Last summer, when the State Farmers Market began building a new driveway out to Lake Wheeler Road, it hoped to have it open in time for Thanksgiving.
That didn’t happen. Six months later, the two-lane driveway and parallel sidewalk snake down toward the road and end in piles of gravel, a few dozen yards short of their destination.
“Yes, our new road is still unfinished,” market manager Sim McIver wrote in an email. “Which is unfortunate, because we really need it right now.”
The state agreed to put off finishing the final section of the drive after the city raised questions about its compatibility with other planned changes at the intersection of Lake Wheeler and Maywood Avenue.

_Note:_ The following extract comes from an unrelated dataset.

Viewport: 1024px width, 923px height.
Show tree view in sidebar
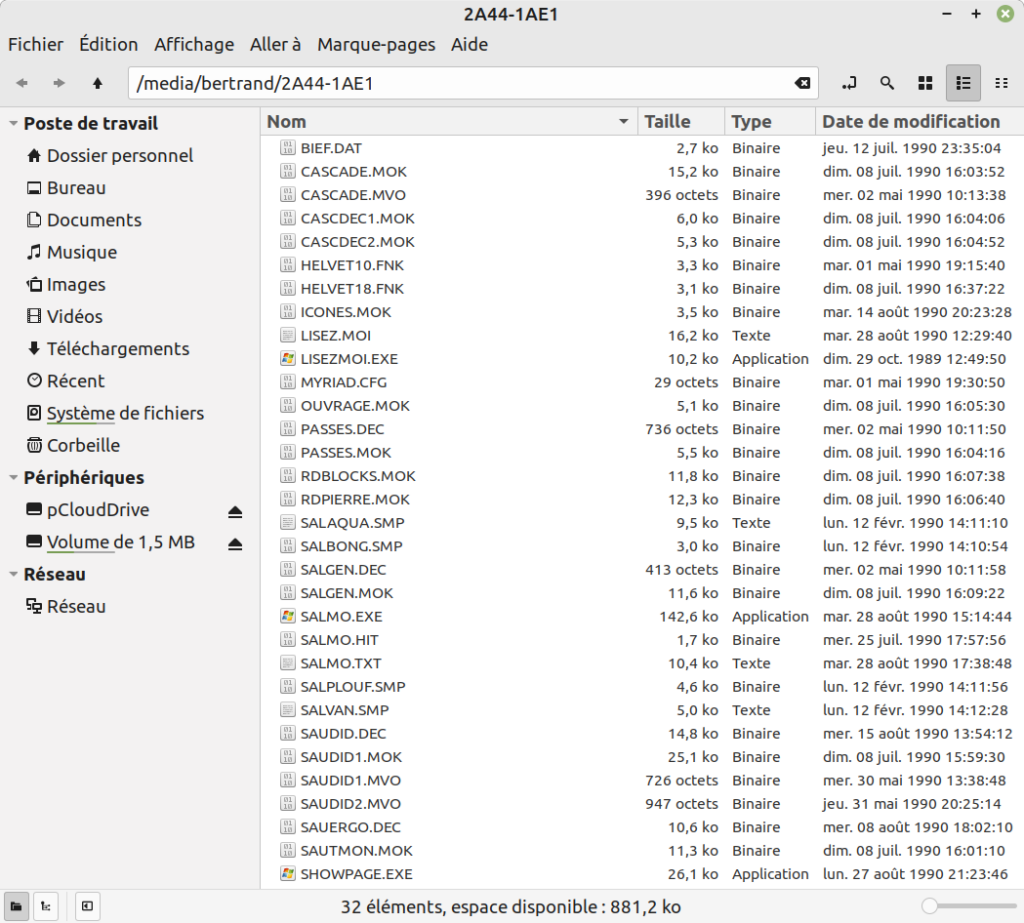tap(46, 906)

“There are future plans to improve Lake Wheeler Road and the connections along the road,” McIver wrote. “They will include improved traffic lanes and intersections, sidewalks and crosswalks, bike lanes and improved lighting and landscaping.”

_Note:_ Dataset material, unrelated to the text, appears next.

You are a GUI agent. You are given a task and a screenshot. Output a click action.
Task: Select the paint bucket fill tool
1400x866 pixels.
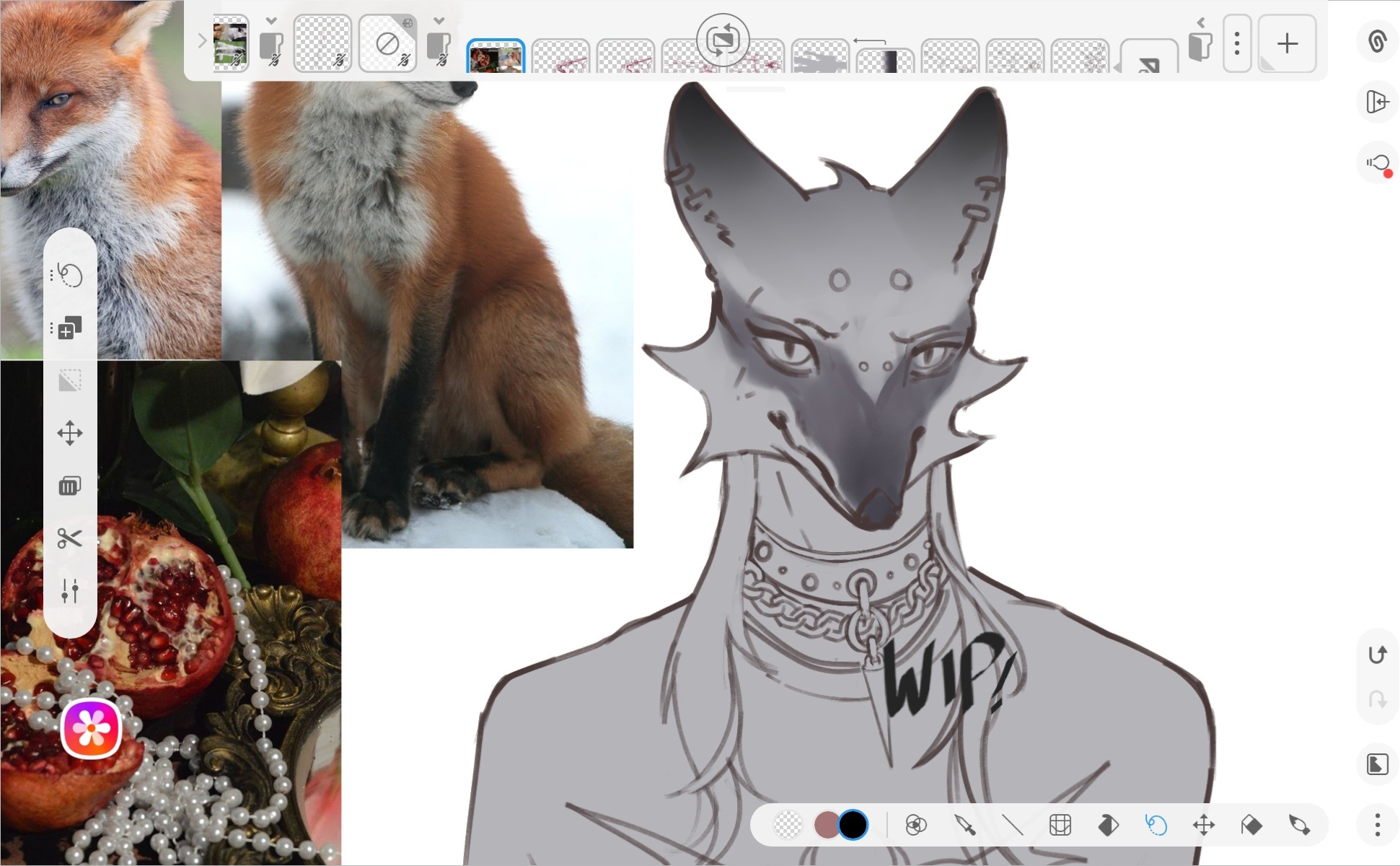pos(1108,825)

Specifically, the city is considering adding a traffic light at Maywood and Lake Wheeler, as well as sidewalks along both sides of Lake Wheeler, said Kevin Kidd, an engineering reviewer with the city.

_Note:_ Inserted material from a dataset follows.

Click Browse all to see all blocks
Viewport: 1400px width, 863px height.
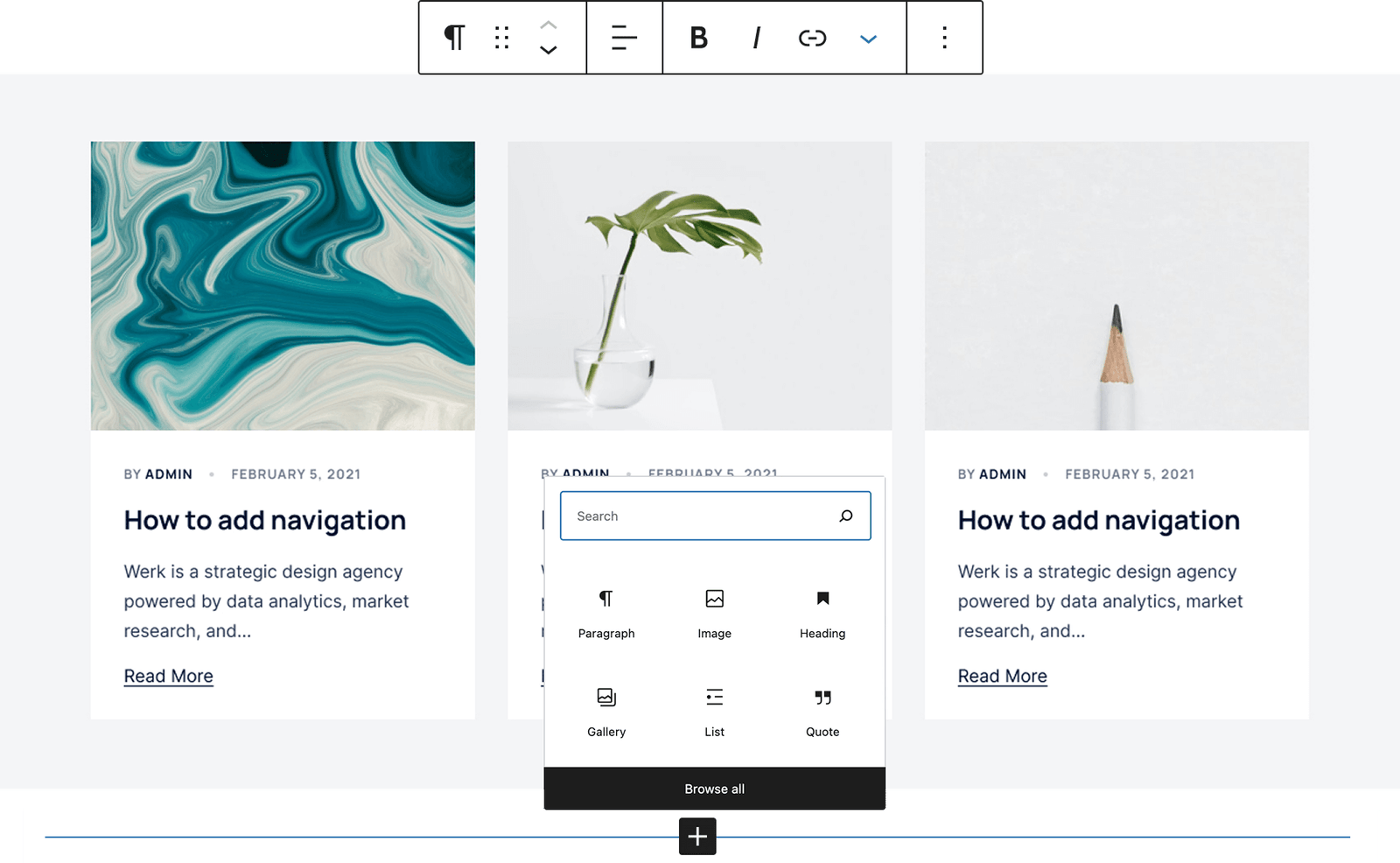[714, 788]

Under the state’s initial designs for the driveway, exiting drivers would only be able to make right turns onto southbound Lake Wheeler. McIver said about 90% of farmers market customers who use Lake Wheeler are on their way south toward Interstate 40, and the right-turn only lane would keep cars moving in the absence of a traffic light.
But with the city leaning toward installing a light, it would rather have the farmers market driveway designed to let exiting customers also turn left onto Lake Wheeler or go straight onto Maywood, said Kidd. The full, four-way intersection would also make it easier to create safe pedestrian crossings.
Kidd said the state has agreed to change the driveway to a full intersection, and that traffic will move smoothly there even before the city installs a traffic light.
“This is a good setup for this driveway,” Kidd said. “There’s a lot of good that’s really coming out of this. The city’s really appreciative of the Department of Agriculture. It’s been a really good working relationship.”
About 3 million people a year visit the State Farmers Market to buy North Carolina-grown produce and plants, as well as baked goods, meat, fish and other specialty products. The market draws as many as 25,000 on a typical summer Saturday, McIver said.
Traffic moves into the market fairly smoothly off Centennial Parkway onto Farmers Market Drive, but exiting can be slow on busy days. All the exits pass close to the market buildings, where drivers must yield to crossing pedestrians before turning left across traffic onto Farmers Market Drive.
The new driveway will give customers an alternative route directly to and from Lake Wheeler Road. With its new plans taking shape, the farmers market hopes to finish the driveway sometime this summer, McIver said.